Ну вот и все. Если вы помните, сегодняшняя лекция вообще-то про глупость. Я попытаюсь ее описать. Действительно, когда пишешь текст, то чаще всего, с одной стороны, борешься с чужой глупостью, и с другой стороны, стараешься не поддаться своей, показать себя более или менее умным. Потому что мы ведь читаем автора только в том случае, если… [Включается сигнал о пожаре. Через несколько секунд объявляют: «Тревога ложная».] Вот как раз чудесный эпиграф к лекции про человеческую глупость.

Есть такой обман: мы верим автору, если он убедил нас – первой фразой, заголовком, темой, манерой своей, – что он умный. Что он умнее нас, не глупее, по крайней мере. А глупым показаться чрезвычайно легко. Это будет тема, а сначала все-таки ответы на вопросы.

«Как побороть боязнь белого листа и как придумать хороший заголовок?» Действительно, есть не то что боязнь… а вот так томительно сам себя ненавидишь за то, что никак не можешь что-то написать, а что напишешь – будет глупость, поэтому лист портить жалко. Но теперь ведь это так легко – набрал, стер… Одним словом, на этот вопрос у меня прямого ответа нет, а насчет хорошего заголовка я так скажу. Сейчас самая главная мода в эссеистике и в интернете – чтобы заголовок был каламбурный. Если про налоги, то налоги рифмуются с чем-нибудь засевшим в советском мозгу: «Эх, налоги, пыль да туман!». Иногда бывает удачно: «Программа „Жулье 2000“», допустим. Оказалось, что все-таки каламбуры придумывать слишком легко, и меня стали такие заголовки раздражать.
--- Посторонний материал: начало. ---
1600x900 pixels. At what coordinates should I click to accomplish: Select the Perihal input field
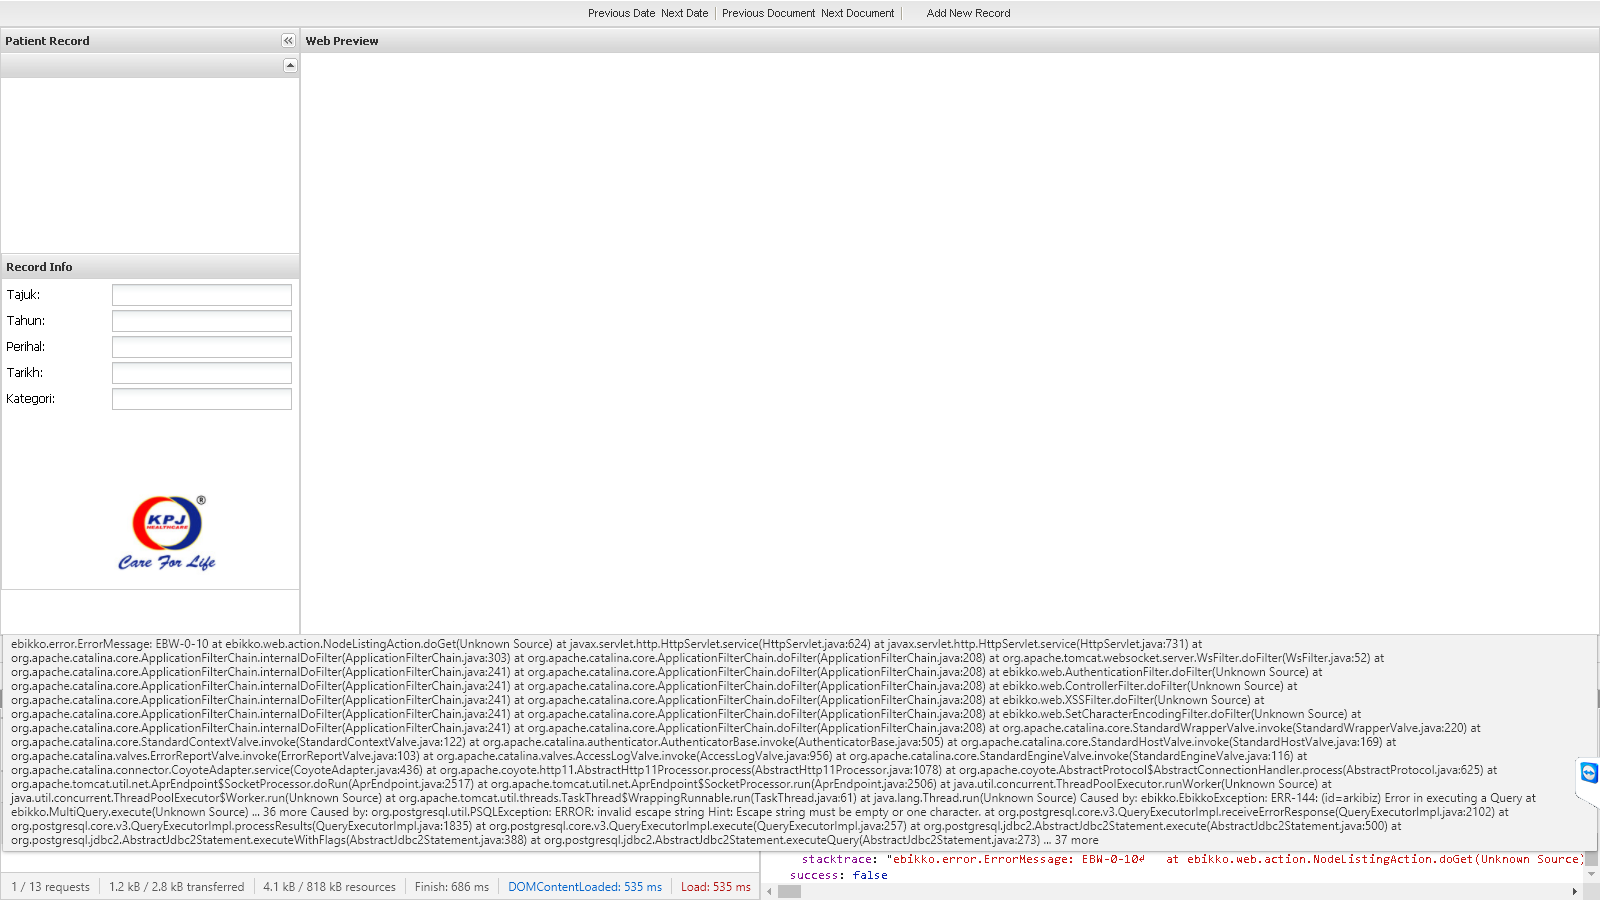click(x=201, y=347)

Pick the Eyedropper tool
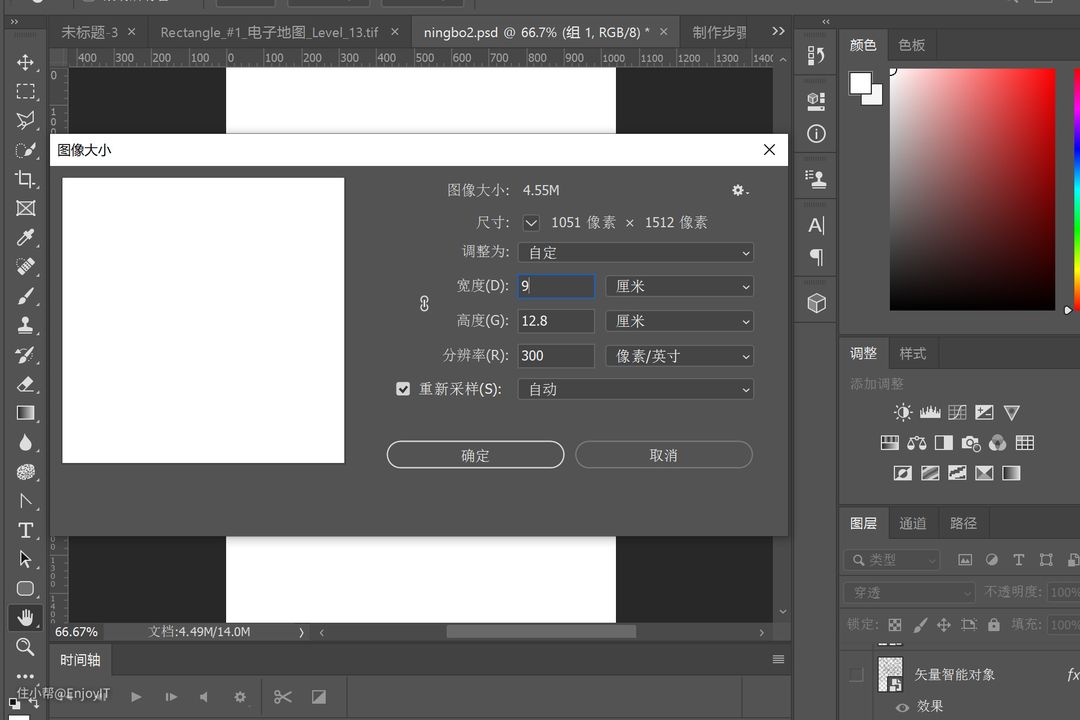26,237
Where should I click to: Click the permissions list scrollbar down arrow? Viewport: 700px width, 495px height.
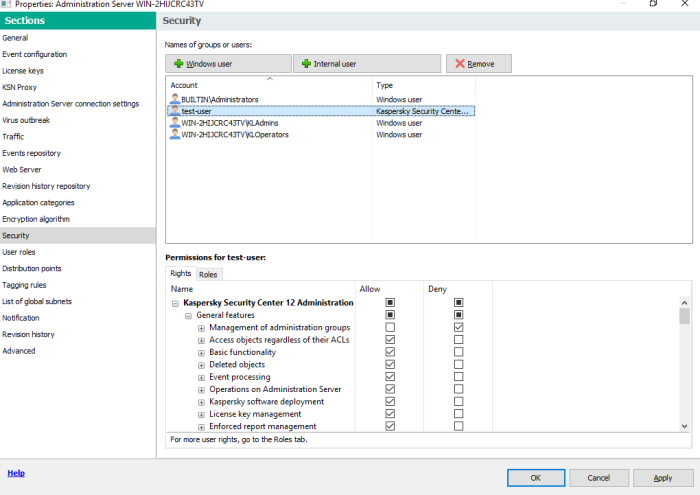pyautogui.click(x=684, y=426)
Иногда, конечно, у меня у самого бывали удачные: написал однажды такой заголовок – «Державю», и мне кажется, что вроде и ничего, потому что напрашивается. А иногда просто по ходу дела вам приходит в голову какое-нибудь словосочетание, даже не имеющее прямого отношения к сюжету, но ловкое, и можно назвать им текст. А можно – просто написать, что я думаю. Вот я думал про Зощенко самое главное – так и назвал: «Клоун, философ, закрытое сердце». Про Мандельштама: «Миндальное дерево, железный колпак»; железный колпак – потому что юродивый, миндальное дерево – потому что Мандельштам. И так далее. Ну как придумать хороший заголовок? В общем, совета нет.